Assignment. The entries below are to be written out exactly, with no images included.

Raw data.

__________

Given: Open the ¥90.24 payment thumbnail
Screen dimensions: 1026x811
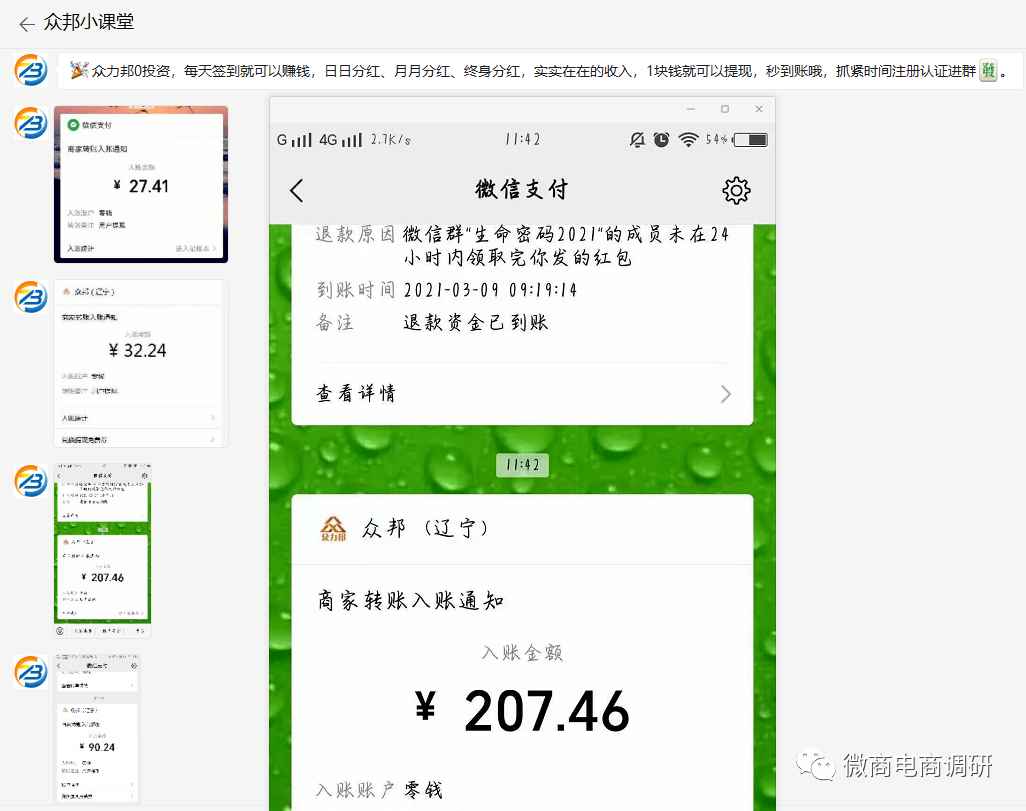Looking at the screenshot, I should pyautogui.click(x=97, y=729).
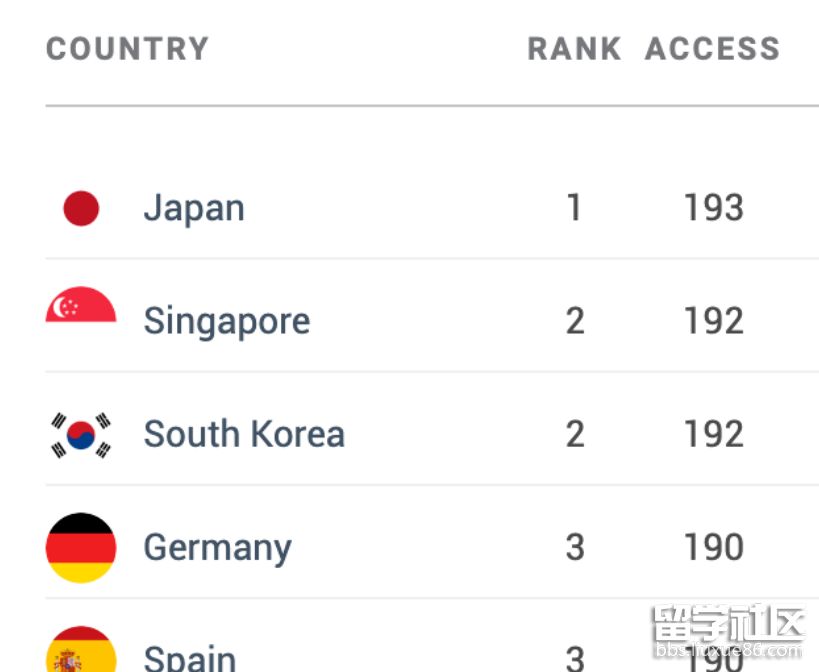Screen dimensions: 819x672
Task: Sort by the ACCESS column header
Action: (x=712, y=49)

__________

Problem solution.
Given: Open the ¥90.24 payment thumbnail
Screen dimensions: 1026x811
Looking at the screenshot, I should pyautogui.click(x=97, y=729).
Screen dimensions: 819x672
Task: Sort by the ACCESS column header
Action: (x=712, y=49)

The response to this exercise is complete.